An efficient text augmentation approach for contextualized Mandarin speech recognition

Naijun Zheng,Xucheng Wan,Kai Liu,Ziqing Du,Zhou Huan
2024-06-14
Abstract:Although contextualized automatic speech recognition (ASR) systems are commonly used to improve the recognition of uncommon words, their effectiveness is hindered by the inherent limitations of speech-text data availability. To address this challenge, our study proposes to leverage extensive text-only datasets and contextualize pre-trained ASR models using a straightforward text-augmentation (TA) technique, all while keeping computational costs minimal. In particular, to contextualize a pre-trained CIF-based ASR, we construct a codebook using limited speech-text data. By utilizing a simple codebook lookup process, we convert available text-only data into latent text embeddings. These embeddings then enhance the inputs for the contextualized ASR. Our experiments on diverse Mandarin test sets demonstrate that our TA approach significantly boosts recognition performance. The top-performing system shows relative CER improvements of up to 30% on rare words and 15% across all words in general.
Sound,Computation and Language,Audio and Speech Processing
What problem does this paper attempt to address?
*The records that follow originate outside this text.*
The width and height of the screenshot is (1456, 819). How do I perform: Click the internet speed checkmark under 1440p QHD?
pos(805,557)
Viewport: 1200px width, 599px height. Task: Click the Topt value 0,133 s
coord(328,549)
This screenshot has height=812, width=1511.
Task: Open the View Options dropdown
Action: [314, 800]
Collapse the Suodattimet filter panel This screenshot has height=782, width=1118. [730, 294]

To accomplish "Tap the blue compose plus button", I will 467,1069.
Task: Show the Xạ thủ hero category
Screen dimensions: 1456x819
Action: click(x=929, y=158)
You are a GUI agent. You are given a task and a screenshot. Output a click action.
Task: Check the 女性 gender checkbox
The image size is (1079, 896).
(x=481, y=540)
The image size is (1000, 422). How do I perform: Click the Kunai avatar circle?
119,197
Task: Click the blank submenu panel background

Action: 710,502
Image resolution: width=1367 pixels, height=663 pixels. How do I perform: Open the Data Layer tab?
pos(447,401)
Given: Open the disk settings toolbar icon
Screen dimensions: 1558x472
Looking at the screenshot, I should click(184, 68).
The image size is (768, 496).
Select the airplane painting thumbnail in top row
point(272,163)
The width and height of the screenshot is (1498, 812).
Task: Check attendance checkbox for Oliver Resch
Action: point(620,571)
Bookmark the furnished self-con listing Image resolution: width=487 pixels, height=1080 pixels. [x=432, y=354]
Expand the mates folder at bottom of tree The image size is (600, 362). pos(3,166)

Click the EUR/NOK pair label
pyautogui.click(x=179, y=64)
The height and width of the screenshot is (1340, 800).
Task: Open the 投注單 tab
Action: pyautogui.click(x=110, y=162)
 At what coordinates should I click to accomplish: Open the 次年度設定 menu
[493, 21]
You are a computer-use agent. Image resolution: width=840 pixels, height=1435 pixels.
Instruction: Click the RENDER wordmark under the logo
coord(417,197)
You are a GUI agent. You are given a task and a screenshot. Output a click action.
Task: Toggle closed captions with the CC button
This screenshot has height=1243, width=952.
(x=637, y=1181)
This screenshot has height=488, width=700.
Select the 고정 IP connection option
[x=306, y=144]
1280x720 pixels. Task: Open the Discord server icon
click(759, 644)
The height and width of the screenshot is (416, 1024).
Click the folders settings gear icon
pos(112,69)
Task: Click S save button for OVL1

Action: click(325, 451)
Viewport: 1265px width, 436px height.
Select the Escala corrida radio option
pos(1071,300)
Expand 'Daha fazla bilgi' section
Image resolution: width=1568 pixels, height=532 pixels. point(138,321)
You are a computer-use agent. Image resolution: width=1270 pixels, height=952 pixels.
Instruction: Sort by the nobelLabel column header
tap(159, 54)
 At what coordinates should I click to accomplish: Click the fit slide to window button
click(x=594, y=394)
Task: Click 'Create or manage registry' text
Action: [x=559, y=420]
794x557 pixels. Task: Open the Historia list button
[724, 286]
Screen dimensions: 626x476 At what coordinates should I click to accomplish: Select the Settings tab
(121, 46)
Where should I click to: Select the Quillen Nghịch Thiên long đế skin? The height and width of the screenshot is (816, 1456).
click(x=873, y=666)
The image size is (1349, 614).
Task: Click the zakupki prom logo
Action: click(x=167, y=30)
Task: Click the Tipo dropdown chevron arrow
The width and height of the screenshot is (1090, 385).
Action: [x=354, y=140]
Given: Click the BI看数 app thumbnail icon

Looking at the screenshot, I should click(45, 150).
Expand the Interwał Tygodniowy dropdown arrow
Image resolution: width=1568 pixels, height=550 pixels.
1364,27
This paper attempts to solve the performance problems of automatic speech recognition (ASR) systems when dealing with rare words. Specifically, although the existing contextualized ASR systems can improve the recognition effect of uncommon words, their effectiveness is limited by the availability of speech - text data pairs. To address this challenge, this paper proposes a method of using large - scale plain - text data sets and contextualizes the pre - trained ASR model through a simple text augmentation (TA) technique while keeping the computational cost to a minimum. ### Main problems and solutions 1. **Problems**: - The existing contextualized ASR systems rely on speech - text data pairs, and the limited number of these data pairs leads to poor performance of the system when dealing with rare words. - It is necessary to improve the recognition performance of the ASR system under the condition of limited computational resources, especially when dealing with rare words. 2. **Solutions**: - **Utilizing plain - text data**: Enhance the ASR model by using a large amount of plain - text data, which is easier to obtain and has a wider vocabulary coverage. - **Text augmentation (TA) technique**: Introduce a simple text augmentation method to convert plain - text data into latent text embeddings, thereby enhancing the input of the ASR model. - **Codebook construction**: Use a small amount of speech - text paired data to construct a codebook and convert plain - text data into latent text embeddings through a look - up table process. - **Multimodal alignment**: Achieve implicit alignment of speech and text through the CIF mechanism, avoiding the need for additional features. ### Experimental results The experimental results show that the proposed TA method significantly improves the recognition performance of the ASR system, especially when dealing with rare words. Specifically, the best system has an improvement in the relative character error rate (CER) of up to 30% for rare words, and an improvement of 15% for all words. ### Summary This paper proposes a simple and effective text augmentation method that can fully utilize plain - text data to improve the performance of the contextualized ASR system under the condition of limited computational resources, especially with a significant improvement in the recognition effect of rare words.